Google introduces ‘conversational search’
Google introduced its latest search update at its I/O developer conference yesterday (15 May) with a voice search feature that will attempt to anticipate users’ questions based on previous queries.
Dubbed ‘OK Google’, the new voice search feature is geared towards making users’ interaction with Google more “conversational”, as opposed to one-way keyword-based queries.
For instance, a user can make a query such as ‘What is the weather like in San Francisco today?’. then receive a spoken answer.
The user can then continue the conversation by asking a follow-up question such as ‘how far is it from here?’, etc.

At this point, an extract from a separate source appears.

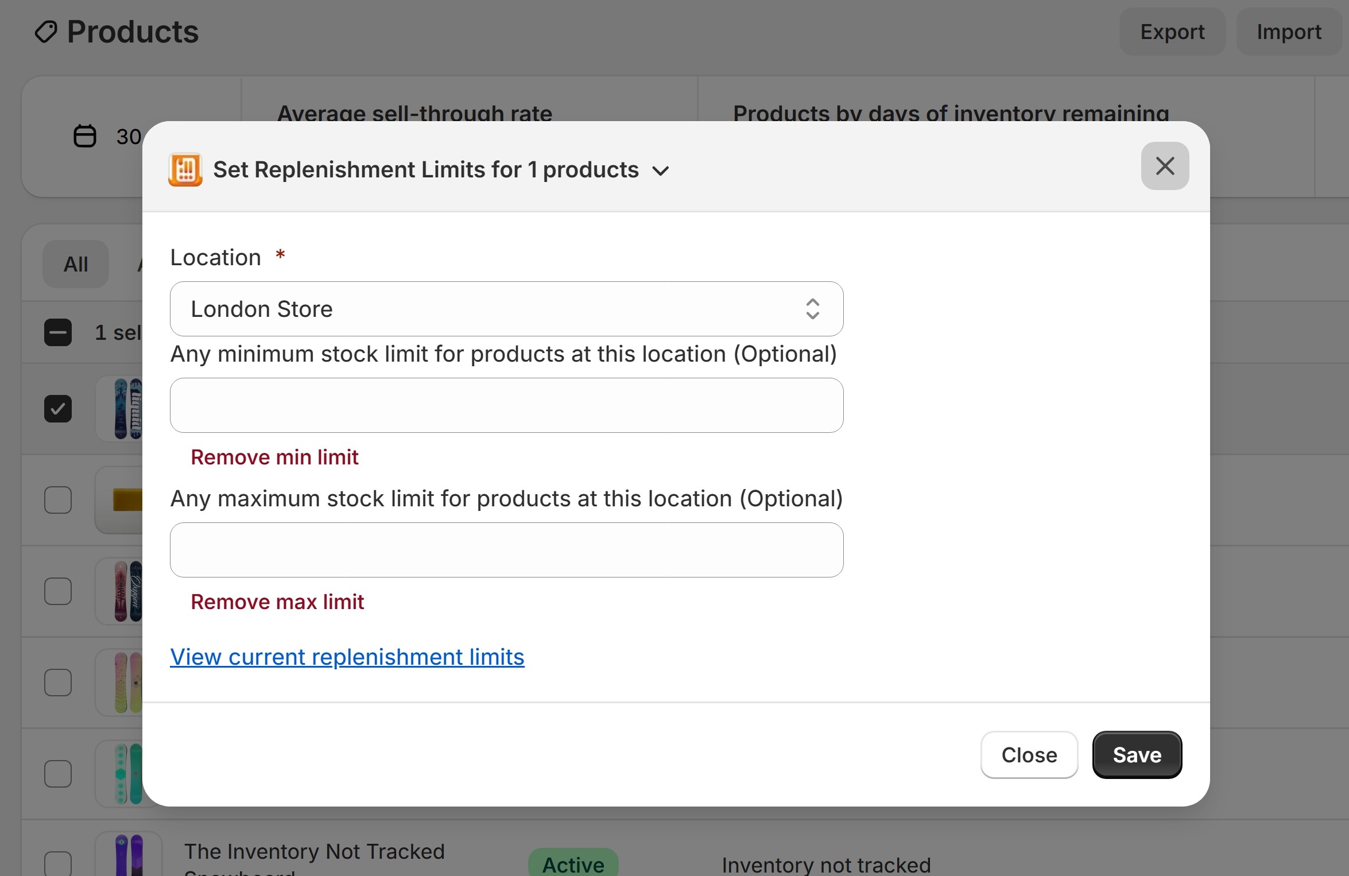Image resolution: width=1349 pixels, height=876 pixels.
Task: Click the Products tag icon
Action: click(46, 32)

The update was revealed at Google I/O in San Francisco and was elaborated in a blog post by Amit Singhal, senior VP at Google.
The post reads: “People communicate with each other by conversation, not by typing keywords — and we’ve been hard at work to make Google understand and answer your questions more like people do.”
The announcement also detailed updates to Google’s Knowledge Graph, which will now give users more context in the answers to their queries.
For instance, when a user asks Google the population of a country, the search engine will provide an answer plus how the number has changed over the course of time, plus provide a comparison to a related country.
Separately, Google confirmed the launch of its music streaming service, ‘Google Play Music All Access’ into the US market.
The service allows access to a library of songs via Android mobile devices or web browser. Users can add songs to their own playlists or allow a feature called ‘Explore’ to deliver recommendations.
However, unlike steaming services such as Spotify there is no option to use it beyond the 30-day trial period. Users will be charged $9.99 (£6.60) per month but those signing up early will be charged $7.99 (£5.24) per month.